Moving towards the monetary brink?
From the point of view of an institutional investor, 2015 looks like it’s going to be a tough year.
The green shoots of recovery seem to have been caught in the first frosts and our climate’s Indian summer doesn’t appear to be reflected in the markets.
Over the past month, we have seen corrections in equities and some significant volatility in developed markets. There were also some extraordinary swings in the US Treasury market, largely in response to the definitive end of quantitative easing.
It is understandable when markets react to shocks, but the end of QE has been on the cards for more than a year.
However, a lack of confidence is fuelling this volatility, and while inflation remains below targets set by many central banks this is likely to continue. The elephant in the room is asymmetric risk – where risk and reward are widely spread.
We have seen a multi-decade portfolio-rebalancing that has favoured debt over equity
Colm McDonagh, head of emerging market debt at Insight Investment, says central banks around the world are trying to adjust their policy mix, aligning it with government action to try to ensure inflation rises slightly above current targets.

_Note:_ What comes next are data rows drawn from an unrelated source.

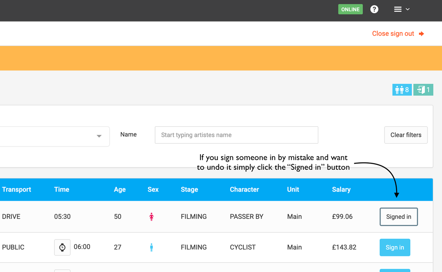This screenshot has width=442, height=272.
Task: Click the Character column header
Action: click(244, 190)
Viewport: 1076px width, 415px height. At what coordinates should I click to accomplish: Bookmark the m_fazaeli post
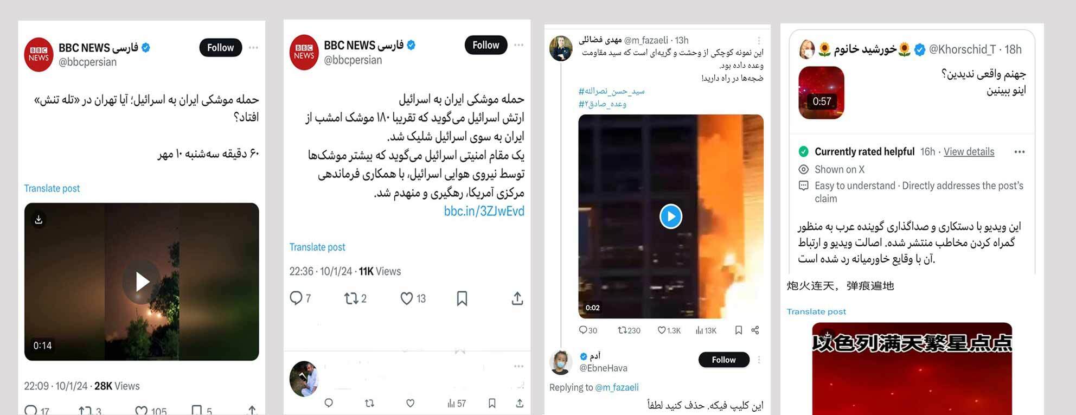(x=738, y=330)
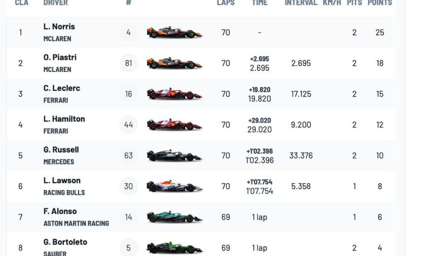Click Piastri's McLaren car image
Screen dimensions: 425x256
click(x=174, y=63)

“The fear really is that inflation drops even lower,” he says.
Helen Roberts, policy lead for investment at the National Association of Pension Funds, says although the tide is turning towards higher rates in the UK and the US, Europe remains “in the doldrums”.
“Higher interest rates resulting in higher bond yields should, over the longer term, be good news for pension scheme liabilities,” says Roberts, “but the problem is that interest rates are only expected to normalise over a number of years.”

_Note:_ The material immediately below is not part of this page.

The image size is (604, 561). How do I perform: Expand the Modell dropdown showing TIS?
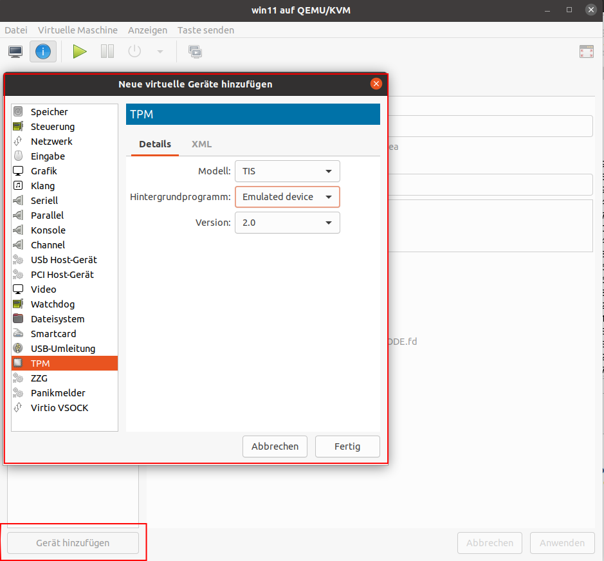[287, 171]
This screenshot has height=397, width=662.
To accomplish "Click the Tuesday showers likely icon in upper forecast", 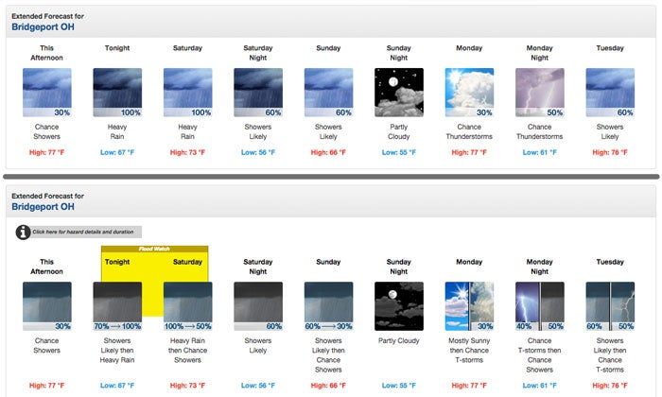I will (610, 93).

Indeed, those concerned that low interest rates indicate an end to growth may be reading too much into the situation.
Christopher Jeffery, asset allocation strategist at Legal & General Investment Management, says structural forces weighing on real interest rates are largely independent of the growth outlook.
Rather than a portent of doom for cyclical decline, it signals a global rebalancing in the cost of capital, meaning the rate of future growth is the same.

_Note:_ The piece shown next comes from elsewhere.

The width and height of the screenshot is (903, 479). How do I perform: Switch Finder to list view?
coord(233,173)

“There has been no drop in the yield on global equities corresponding to the decline in terminal interest rates.” says Jeffery. “That strongly suggests we have seen a multi-decade portfolio-rebalancing that has favoured debt over equity.
“Looking ahead, the differential in real yields implies that the prospective real returns on equity are substantially higher than the prospective real returns on government debt.”
In the meantime, pension funds continue to derisk as they hunt for yield.
“We have seen increased interest in commercial property, social housing and infrastructure − assets that have long-term stable cash flows but yield more than government bonds,” says Roberts.
Ian Eggleden, a scheme manager at PS Independent Trustees, believes trustees are “a robust bunch on the whole and don’t panic easily”, so are unlikely to behave irrationally.
Protective measures such as hedging, liability-driven investment or strategy changes are available, but “it always seems to be the wrong time to do it”, he says, with LDI tending to lock in high deficits.
“The best thing to do is plan how you will deal with circumstances. There will be opportunities to hedge and you can do it gradually,” says Eggleden.
“There is no overnight solution,” he adds. “It’s hard, but it’s not all doom and gloom.”